→ **AIM OF THE EXERCISE**
Whenever the string "computer" turns up in a line below, that line should be copied.

-- Opening Marker --

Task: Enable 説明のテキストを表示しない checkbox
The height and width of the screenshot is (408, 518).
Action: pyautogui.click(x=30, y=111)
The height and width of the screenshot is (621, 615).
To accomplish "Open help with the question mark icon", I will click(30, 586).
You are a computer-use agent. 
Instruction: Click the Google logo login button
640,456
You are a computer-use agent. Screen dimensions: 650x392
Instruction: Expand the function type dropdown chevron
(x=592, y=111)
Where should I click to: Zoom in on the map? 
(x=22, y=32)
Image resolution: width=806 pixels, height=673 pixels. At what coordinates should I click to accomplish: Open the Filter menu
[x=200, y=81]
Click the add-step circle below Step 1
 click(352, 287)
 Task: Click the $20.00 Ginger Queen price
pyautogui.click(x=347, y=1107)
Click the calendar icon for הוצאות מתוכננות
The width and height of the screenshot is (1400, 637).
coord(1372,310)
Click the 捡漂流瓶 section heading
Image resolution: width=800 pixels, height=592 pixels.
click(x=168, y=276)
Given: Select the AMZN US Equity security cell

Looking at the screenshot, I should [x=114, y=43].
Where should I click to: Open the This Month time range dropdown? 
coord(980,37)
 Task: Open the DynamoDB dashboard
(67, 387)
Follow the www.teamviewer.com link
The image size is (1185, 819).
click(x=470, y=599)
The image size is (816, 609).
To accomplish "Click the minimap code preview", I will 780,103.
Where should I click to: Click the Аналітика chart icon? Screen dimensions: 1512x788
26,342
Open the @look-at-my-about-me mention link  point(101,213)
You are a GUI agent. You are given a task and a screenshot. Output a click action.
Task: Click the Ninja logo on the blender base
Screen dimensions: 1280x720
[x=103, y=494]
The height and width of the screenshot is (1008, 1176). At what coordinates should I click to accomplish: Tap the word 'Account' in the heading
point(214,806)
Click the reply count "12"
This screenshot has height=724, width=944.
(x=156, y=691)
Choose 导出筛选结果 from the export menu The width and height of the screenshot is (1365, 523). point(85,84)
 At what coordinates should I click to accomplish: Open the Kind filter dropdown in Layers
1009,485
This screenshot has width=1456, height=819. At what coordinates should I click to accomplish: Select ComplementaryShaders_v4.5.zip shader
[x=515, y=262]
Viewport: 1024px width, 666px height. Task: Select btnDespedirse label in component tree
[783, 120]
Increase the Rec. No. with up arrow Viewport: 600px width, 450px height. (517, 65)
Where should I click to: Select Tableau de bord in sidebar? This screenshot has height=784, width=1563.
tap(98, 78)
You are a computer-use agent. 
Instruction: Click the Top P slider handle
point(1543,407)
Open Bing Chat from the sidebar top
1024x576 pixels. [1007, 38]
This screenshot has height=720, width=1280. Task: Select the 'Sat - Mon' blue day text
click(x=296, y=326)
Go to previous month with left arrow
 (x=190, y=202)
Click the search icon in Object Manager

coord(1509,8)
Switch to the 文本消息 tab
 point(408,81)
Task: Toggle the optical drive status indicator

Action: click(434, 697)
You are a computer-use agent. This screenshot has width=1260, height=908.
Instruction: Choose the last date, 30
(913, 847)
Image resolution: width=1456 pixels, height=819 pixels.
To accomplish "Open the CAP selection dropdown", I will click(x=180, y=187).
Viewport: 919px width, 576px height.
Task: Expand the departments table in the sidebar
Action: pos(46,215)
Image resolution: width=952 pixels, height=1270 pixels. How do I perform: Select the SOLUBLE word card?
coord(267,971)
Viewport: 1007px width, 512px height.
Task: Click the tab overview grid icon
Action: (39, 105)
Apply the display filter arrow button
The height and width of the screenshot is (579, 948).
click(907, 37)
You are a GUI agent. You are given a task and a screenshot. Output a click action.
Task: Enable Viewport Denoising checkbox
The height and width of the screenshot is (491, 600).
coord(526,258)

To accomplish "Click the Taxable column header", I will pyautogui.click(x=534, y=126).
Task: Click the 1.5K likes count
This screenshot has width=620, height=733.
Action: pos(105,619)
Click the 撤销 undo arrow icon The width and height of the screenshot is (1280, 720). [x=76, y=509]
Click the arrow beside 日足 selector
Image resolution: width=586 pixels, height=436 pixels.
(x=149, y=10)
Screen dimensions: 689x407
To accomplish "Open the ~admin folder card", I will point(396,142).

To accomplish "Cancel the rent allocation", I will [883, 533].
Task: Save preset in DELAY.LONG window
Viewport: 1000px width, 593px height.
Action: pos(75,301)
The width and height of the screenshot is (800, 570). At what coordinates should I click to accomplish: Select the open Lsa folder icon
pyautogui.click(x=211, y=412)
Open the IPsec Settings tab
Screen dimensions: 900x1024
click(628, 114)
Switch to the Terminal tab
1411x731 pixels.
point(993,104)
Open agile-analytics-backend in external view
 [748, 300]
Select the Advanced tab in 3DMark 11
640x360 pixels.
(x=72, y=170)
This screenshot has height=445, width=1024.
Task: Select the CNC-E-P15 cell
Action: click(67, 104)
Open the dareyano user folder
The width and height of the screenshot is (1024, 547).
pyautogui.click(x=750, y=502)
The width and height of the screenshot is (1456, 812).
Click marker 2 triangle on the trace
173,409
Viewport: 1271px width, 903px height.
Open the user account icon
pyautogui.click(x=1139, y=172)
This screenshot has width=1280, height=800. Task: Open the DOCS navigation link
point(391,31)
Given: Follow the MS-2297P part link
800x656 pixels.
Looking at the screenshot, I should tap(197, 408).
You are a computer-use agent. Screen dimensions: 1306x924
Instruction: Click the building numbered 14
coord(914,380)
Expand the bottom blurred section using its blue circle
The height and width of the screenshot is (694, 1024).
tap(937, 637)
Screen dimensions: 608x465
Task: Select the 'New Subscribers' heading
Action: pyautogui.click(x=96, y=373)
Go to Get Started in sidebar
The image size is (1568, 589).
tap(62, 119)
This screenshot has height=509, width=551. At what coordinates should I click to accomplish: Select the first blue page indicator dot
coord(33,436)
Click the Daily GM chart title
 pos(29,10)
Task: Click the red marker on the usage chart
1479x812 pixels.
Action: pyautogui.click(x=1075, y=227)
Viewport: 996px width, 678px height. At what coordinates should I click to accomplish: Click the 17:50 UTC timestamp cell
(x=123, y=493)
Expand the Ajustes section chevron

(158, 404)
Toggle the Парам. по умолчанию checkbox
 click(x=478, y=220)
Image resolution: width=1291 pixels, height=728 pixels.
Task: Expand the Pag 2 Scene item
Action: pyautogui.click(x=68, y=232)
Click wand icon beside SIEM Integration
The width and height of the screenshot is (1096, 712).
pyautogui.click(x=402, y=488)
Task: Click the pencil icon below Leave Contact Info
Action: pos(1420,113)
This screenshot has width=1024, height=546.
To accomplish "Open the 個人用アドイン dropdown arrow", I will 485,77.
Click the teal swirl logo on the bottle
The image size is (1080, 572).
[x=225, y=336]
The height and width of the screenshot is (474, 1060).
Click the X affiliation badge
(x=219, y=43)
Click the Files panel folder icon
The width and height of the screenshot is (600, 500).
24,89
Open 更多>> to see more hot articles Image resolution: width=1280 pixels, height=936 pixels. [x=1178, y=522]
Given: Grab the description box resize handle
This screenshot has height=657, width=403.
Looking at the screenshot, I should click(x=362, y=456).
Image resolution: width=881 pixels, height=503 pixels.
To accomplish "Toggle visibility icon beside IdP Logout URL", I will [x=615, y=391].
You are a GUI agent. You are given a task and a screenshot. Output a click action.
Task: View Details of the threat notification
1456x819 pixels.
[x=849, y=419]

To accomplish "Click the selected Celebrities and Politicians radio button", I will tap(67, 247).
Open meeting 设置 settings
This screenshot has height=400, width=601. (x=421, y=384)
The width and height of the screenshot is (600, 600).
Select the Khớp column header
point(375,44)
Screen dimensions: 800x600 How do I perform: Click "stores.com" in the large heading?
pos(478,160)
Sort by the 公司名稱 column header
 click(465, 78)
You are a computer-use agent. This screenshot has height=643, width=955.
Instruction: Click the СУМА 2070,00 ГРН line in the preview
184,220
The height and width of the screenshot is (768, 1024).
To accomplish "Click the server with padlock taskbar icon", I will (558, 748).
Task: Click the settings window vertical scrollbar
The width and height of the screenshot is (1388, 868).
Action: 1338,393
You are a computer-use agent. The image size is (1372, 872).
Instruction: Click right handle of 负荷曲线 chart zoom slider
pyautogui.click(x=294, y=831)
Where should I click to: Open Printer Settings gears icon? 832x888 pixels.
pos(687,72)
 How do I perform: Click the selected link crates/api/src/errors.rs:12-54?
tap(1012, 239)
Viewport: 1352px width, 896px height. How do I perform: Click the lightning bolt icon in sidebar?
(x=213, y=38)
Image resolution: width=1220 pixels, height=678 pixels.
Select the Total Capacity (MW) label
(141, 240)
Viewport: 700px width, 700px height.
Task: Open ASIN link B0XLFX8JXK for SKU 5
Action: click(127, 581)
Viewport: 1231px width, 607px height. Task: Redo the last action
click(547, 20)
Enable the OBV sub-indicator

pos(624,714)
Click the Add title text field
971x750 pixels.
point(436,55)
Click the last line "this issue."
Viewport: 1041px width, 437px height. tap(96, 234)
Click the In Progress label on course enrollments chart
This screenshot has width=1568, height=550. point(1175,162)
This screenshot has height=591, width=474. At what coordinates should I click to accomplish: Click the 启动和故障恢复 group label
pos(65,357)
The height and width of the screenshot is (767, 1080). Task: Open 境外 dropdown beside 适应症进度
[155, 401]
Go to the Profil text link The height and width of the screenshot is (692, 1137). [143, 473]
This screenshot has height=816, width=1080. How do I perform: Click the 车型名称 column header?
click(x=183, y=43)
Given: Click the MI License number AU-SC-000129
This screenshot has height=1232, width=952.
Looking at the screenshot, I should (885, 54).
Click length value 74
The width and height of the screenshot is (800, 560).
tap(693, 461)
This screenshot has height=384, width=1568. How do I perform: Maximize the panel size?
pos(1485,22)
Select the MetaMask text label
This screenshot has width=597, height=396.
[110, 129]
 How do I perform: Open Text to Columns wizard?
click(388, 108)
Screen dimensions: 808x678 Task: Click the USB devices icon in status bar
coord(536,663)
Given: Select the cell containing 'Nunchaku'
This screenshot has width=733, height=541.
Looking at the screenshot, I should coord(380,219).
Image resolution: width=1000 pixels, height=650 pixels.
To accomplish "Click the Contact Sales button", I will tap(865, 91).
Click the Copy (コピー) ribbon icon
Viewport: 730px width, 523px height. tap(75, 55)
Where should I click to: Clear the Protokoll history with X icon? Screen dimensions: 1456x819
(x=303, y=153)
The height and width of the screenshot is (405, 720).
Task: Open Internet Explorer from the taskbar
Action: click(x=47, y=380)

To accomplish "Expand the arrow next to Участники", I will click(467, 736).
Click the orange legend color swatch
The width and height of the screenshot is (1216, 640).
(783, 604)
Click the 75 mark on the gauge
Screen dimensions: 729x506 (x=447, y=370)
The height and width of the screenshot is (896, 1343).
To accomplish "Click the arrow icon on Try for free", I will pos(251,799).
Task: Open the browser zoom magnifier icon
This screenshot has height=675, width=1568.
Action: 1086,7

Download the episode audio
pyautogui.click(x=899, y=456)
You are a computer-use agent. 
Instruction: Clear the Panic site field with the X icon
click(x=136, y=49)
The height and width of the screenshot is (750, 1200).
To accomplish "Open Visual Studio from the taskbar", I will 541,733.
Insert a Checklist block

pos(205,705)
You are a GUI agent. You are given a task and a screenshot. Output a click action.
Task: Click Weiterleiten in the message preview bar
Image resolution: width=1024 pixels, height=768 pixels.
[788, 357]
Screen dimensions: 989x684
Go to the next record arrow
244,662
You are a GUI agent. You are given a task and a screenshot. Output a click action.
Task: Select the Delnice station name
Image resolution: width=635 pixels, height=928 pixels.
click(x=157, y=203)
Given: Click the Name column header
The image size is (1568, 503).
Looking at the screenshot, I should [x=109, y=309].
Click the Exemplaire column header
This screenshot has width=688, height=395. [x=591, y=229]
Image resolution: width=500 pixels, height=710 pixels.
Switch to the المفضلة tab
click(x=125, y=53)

-- Closing Marker --

→ **OUTPUT FOR THIS TASK**
You are a computer-use agent. 
You are a computer-use agent. Screen dimensions: 650x392
You are a computer-use agent. 
You are a computer-use agent. This screenshot has width=1260, height=908.
You are a computer-use agent. Screen dimensions: 1306x924
You are a computer-use agent. This screenshot has height=643, width=955.
You are a computer-use agent. The image size is (1372, 872).
You are a computer-use agent. 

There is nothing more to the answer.